In Trump v. United States, the Supreme Court did more than create criminal immunity for presidents. By defining a sacred zone of protection from criminal oversight for core presidential powers articulated in the Constitution, it also vastly expanded the dangers of a future criminal presidency.

Tucked among those core powers, Chief Justice John Roberts wrote for the majority, is the president’s power to grant “reprieves and pardons for offenses against the United States” — a presidential duty he characterized as having “unrivaled gravity and breath.” Roberts’s broad articulation of the pardon power is significant. Without it, a president’s ability to use the powers of the Oval Office to commit crimes with impunity might not work.

The majority’s distinction between official and unofficial acts has triggered broad public debate over how much criminal liability remains for presidents. But coupled with the pardon power, the common-sense answer is that there is none.

Under the decision, official acts get immunity, and unofficial acts do not. So imagine a president who pulls out a pistol from his personal belongings and shoots a person he dislikes.

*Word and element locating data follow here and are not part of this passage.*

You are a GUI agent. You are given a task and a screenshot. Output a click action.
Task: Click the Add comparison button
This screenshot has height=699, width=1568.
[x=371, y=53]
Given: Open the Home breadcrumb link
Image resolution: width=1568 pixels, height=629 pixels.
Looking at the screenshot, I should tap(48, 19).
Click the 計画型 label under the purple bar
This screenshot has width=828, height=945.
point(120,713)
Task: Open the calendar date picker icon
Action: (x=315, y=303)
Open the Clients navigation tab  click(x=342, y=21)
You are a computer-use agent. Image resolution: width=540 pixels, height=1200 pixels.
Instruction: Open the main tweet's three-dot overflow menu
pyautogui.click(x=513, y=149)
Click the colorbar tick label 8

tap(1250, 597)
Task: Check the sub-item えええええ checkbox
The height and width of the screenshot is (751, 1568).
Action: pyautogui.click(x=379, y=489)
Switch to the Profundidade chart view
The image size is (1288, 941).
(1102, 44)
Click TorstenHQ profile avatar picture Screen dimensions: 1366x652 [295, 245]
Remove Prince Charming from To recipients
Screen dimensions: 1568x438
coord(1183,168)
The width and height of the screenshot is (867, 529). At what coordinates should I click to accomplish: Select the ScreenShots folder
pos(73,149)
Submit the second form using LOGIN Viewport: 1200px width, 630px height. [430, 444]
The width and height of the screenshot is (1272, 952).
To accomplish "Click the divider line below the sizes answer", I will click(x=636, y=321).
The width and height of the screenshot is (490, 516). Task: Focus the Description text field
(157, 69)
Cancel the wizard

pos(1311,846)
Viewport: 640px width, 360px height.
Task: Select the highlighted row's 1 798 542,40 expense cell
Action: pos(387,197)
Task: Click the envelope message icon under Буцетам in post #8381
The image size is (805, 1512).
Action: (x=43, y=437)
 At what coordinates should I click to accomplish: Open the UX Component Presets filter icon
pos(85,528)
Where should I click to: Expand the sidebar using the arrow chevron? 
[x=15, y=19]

Under the majority’s reasoning, that would be an unofficial act, so he could be prosecuted for murder after leaving office.

No president would be so foolish as to do such a thing. He’d use his official powers to do it instead.

Imagine the same vindictive killing — one that’s concededly motivated by pure personal malice, with no bearing on the broader interests of the American public. This time, rather than use his personal handgun, the president directs a federal law enforcement officer to commit the murder for him with an official federal firearm. Under the majority’s reasoning, the Constitution would now forbid any legal consequences attaching to the president for having directed the same murder — even after he becomes a private citizen.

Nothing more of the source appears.